The present invention relates to an apparatus and a method for improving a low power contrast ratio for a transmissive LCD.

Generally, a display device such as a liquid crystal display (LCD) is used for displaying an image on a TV, a notebook computer, a desktop computer, or the like.

Since a display device such as an LCD can not generate light by itself, an image is displayed using light emitted from a separate light source.

That is, the LCD includes a liquid crystal panel and a light emitting element including a backlight on the rear surface of the liquid crystal panel, and the liquid crystal panel displays an image by adjusting the transmittance of light emitted from the light emitting element.

In this way, the transmissive LCD is composed of a panel portion representing a shape and a backlight expressing brightness. Most of the power is consumed by the backlight and its power consumption is proportional to the brightness of the backlight.

Accordingly, in order to reduce the power consumed by the LCD, the brightness of the backlight is reduced, and in order to compensate the brightness of the backlight, brightness compensation is performed by increasing the pixel value to brighten the image.

In this way, since the contrast ratio of the resultant image is actually reduced when the brightness compensation is performed, the contrast ratio improvement technique should be additionally applied.

Because the display consumes the most power in a typical mobile device, it is important to reduce the power consumed by the display in order to increase the use time of the mobile device.

However, recent advanced brightness compensation techniques have a problem in that they are difficult to apply to a device having a low calculation resource such as a mobile device due to high computational complexity.

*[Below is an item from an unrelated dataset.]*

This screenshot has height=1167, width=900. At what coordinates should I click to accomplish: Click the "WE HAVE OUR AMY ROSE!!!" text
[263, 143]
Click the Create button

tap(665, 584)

Korean Patent No. 10-024058 Korean Patent Publication No. 10-2015-0120293 Korean Published Patent No. 10-2012-0024829

1. Carroll, A., Heiser, G .: An analysis of power consumption in a smartphone. In: Proc. USENIX Ann. Technical Conf. (2010) 2. Chang, N., Choi, I., Shim, H .: DLS: Dynamic backlight luminance scaling of liquid crystal display. IEEE Trans. Very Large Scale Integr. (VLSI) Syst. 12 (8), 837-846 (2004) 3. Cho, S. I., Kang, S.J., Kim, Y.H .: Image quality-aware backlight dimming with color and detail enhancement techniques. J. Display Technol. 9 (2), 112-121 (2013) 4. Huang, T. H., Shih, K. T., Yeh, S. L., Chen, H. H. Enhancement of backlight-scaled images. IEEE Trans. Image Process. 22 (12), 4587-4597 (2013) 5. Iranli, A., Lee, W., Pedram, M .: HVS-aware dynamic backlight scaling in TFT-LCDs. IEEE Trans. Very Large Scale Integr. (VLSI) Syst. 14 (10), 1103-1116 (2006) Lee, C., Kim, C.S .: Power-constrained back-light scaling and contrast enhancement for TFT-LCD displays. In: Proc. IEEE Int. Conf. Image Process., Pp. 2793-2796 (2012) 7. Lee, C., Kim, J. H., Lee, C., Kim, C.S .: Optimized brightness com- pensation and contrast enhancement for transmissive liquid crystal displays. IEEE Trans. Circuits Syst. Video Technol. 24 (4), 576-590 (2014) 8. Lee, C., Lee, Y.Y., Kim, C.S .: Power-constrained contrast enhancement for emissive displays based on histogram equalization. IEEE Trans. Image Process. 21 (1), 80-83 (2012) 9. Ruggiero, M., Bartolini, A., Benini, L .: DBS4 video: Dynamic luminance backlight scaling based on multi-histogram frame char- acterization for video streaming application. In: Proc. ACM Int. Conf. Embedded Software, pp. 109-118 (2008) 10. Shih, K. T., Chen, H. H. Exploiting perceptual anchoring for color image enhancement. IEEE Trans. Multimedia 18 (2), 300-310 (2016) 11. Tsai, P. S., Liang, C. K., Huang, T. H., Chen, H. H. Image enhancement for backlight-scaled TFT-LCD displays. IEEE Trans. Cir- cuits Syst. Video Technol. 19 (4), 574-583 (2009)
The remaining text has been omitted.